Résumé de la décision
La Cour de cassation a rejeté le pourvoi de Marcel X..., gérant de la SARL Laiteries du Loiret, contre un arrêt de la Cour d'appel de Paris du 12 mai 1965. Marcel X... avait été condamné à 170 amendes de 20 francs pour avoir mis en vente du lait pasteurisé avec une fausse date sur les capsules. Les faits établis indiquaient que le lait avait été livré avec des dates postdatées, ce qui constituait une contravention aux règlements en vigueur.
Arguments pertinents
1. Caractère de contravention : La Cour a confirmé que les faits reprochés à Marcel X... constituaient des contraventions et non un délit de fraude. L'arrêt a précisé que les capsules de lait portaient des dates qui ne correspondaient pas à la date de livraison, ce qui était en violation des prescriptions réglementaires.

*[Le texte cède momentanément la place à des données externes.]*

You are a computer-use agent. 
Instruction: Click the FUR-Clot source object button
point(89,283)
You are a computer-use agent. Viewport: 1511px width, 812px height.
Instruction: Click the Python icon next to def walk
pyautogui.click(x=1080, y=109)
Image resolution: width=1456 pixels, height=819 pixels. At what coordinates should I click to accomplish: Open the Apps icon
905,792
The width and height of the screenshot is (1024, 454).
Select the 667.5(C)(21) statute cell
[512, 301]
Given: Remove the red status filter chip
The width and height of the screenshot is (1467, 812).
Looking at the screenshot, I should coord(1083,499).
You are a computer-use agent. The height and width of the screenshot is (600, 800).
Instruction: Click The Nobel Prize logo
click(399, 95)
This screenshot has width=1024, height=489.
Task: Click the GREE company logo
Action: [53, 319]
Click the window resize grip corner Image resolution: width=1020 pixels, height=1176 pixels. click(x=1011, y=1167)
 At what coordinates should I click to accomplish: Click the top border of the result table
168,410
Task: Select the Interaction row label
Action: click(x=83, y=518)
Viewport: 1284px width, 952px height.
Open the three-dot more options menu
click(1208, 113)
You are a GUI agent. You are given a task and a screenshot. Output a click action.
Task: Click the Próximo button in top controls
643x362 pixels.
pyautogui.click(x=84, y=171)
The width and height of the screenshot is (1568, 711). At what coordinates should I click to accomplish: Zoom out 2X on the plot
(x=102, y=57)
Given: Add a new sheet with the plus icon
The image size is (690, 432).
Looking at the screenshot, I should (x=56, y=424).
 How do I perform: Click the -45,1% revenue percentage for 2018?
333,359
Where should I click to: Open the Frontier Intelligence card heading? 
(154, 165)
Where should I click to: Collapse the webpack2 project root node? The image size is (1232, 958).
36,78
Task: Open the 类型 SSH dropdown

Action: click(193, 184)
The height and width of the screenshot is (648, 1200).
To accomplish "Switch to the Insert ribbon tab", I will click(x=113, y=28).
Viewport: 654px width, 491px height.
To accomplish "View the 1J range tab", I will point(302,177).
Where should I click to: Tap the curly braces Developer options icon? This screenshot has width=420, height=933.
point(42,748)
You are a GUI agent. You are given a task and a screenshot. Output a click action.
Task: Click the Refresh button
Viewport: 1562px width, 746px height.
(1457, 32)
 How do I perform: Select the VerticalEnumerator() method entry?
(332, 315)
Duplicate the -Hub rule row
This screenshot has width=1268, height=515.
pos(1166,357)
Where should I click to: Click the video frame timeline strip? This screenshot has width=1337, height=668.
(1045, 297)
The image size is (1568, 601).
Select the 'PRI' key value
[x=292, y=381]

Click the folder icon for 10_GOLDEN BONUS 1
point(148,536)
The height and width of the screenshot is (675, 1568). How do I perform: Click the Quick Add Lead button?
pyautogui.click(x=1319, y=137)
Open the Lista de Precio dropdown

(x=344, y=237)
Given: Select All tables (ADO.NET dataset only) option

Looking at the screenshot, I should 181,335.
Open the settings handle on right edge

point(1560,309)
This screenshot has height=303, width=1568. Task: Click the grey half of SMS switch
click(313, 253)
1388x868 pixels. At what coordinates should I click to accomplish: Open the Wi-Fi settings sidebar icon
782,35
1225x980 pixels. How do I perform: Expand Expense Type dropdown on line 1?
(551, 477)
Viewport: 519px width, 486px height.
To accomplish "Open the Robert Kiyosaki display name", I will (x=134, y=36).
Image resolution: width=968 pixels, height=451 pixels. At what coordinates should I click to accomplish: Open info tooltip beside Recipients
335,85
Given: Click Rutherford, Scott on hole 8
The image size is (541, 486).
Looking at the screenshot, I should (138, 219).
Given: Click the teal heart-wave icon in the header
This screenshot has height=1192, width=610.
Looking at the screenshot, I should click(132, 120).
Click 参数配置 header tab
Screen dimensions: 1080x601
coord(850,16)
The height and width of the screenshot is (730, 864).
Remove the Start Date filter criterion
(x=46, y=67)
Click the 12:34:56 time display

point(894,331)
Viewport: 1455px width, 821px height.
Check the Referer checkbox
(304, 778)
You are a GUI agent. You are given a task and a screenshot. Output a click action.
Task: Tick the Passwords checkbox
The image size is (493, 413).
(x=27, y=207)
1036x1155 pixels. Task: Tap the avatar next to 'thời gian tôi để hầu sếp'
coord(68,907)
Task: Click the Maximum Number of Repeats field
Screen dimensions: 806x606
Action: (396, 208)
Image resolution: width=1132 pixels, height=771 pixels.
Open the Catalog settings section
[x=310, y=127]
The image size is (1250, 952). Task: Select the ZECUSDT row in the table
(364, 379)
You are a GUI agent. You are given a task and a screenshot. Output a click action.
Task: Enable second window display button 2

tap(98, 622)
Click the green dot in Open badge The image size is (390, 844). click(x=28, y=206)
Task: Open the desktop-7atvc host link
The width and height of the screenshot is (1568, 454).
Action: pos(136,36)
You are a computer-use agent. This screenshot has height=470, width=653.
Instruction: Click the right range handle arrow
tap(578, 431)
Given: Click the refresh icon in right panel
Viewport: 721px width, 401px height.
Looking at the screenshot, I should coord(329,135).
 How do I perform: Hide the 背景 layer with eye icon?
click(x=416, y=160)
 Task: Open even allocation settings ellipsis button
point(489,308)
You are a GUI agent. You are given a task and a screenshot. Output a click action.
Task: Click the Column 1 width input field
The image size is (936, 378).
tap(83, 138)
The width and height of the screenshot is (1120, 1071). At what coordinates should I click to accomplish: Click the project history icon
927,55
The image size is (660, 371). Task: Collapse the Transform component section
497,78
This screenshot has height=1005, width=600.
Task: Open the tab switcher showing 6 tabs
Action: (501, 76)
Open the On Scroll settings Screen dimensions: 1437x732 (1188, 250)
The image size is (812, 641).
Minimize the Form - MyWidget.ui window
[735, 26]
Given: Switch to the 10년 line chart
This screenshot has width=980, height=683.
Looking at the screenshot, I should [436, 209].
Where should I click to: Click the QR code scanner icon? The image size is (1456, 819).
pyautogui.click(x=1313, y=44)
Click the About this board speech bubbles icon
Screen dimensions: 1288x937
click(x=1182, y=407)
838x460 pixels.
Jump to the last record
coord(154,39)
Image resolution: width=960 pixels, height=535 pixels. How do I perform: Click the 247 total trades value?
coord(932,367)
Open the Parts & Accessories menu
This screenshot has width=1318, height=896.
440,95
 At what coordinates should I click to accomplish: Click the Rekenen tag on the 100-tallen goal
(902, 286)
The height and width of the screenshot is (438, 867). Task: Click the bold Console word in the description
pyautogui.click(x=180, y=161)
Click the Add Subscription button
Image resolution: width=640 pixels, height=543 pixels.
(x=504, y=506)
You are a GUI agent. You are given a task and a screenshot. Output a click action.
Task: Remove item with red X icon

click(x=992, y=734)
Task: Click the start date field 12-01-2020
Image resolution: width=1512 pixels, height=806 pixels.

La décision a été fondée sur le fait que la livraison avait eu lieu le lendemain du traitement, ce qui a entraîné une non-conformité avec les exigences de l'article 10 du décret du 21 mai 1955.
2. Absence d'intention coupable : La Cour a souligné que, dans le cadre des contraventions, il n'était pas nécessaire de prouver l'intention coupable. Les juges d'appel n'avaient pas à rechercher si l'intention de tromperie était présente, car les infractions étaient considérées comme des contraventions, sauf preuve d'une intention frauduleuse.
Interprétations et citations légales
1. Règlementation sur le lait pasteurisé : L'article 10 du décret du 21 mai 1955 stipule que les récipients de lait pasteurisé doivent porter des informations précises, y compris la date limite de livraison. La Cour a noté que "les capsules n'obéissaient plus aux prescriptions réglementaires en mentionnant non pas la date du jour de la livraison mais celle du lendemain de la livraison".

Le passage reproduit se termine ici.